Uncivil Discourse

Because civility is overrated.

Monday, June 20, 2005

Why Rush Limbaugh Should Have His Own Lipsuctioned Fat Shoved Up His Ass

Remind me never to go on vacations with Rush Limbaugh, man. Over the course of last week, Limbaugh referred to "Club G'itmo, the Muslim resort", y'know, cause those damned Mohammedans got two kinds of fruit and, you won't fucking believe how coddled they are, lemon chicken. Shit, i think they served lemon chicken once in my high school cafeteria. At least that's what they called it. Needless to say, some bitches were really sick after "Lemon Chicken Day." Here's a recipe for something that could legitimately be called lemon chicken, after all: Shit all over a chicken, and add the juice of a whole lemon. Let the bird roast in a chicken for a few hours. Serve. There's your "lemon chicken". The Oxycontin Boy Wonder even got t-shirts.

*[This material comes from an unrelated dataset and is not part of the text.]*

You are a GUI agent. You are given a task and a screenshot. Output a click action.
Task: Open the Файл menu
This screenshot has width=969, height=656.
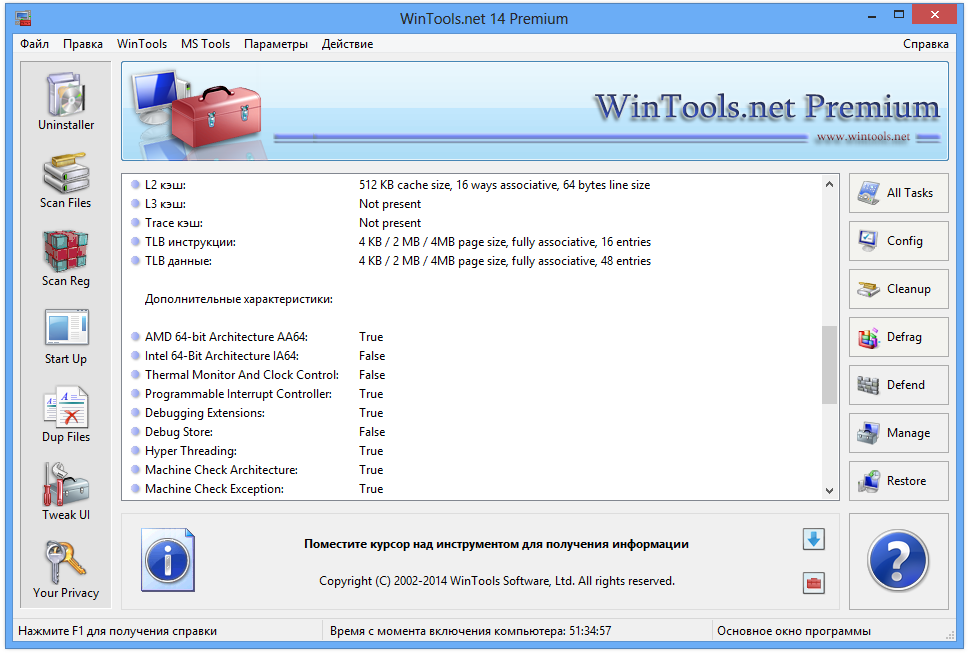[34, 44]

So all this leads to a question: where is Rush Limbaugh going for vacations? Is there a special room for vacationers to urinate or defecate on themselves? They get chained in the fetal position? Perhaps they get beaten senseless, like this soldier in a training drill. Maybe they have chemical irritant sprayed in their faces after being choked by water coming out of a hose. I'd spend more time wondering about how this cruise lines makes money, but, shit, whatever floats your boat.

But maybe it's just that Rush was too hopped up on "hillbilly heroin" to even remember what the hell a vacation is like, and is projecting any S&M fantasies he might be having onto this "vacation." Yeah, I'm gonna go with that. After all, oxycontin? It's an opioid. It numbs your senses, your inhibitions, shit, your conscience. In other words, it's perfect for Rush to keep on being Rush.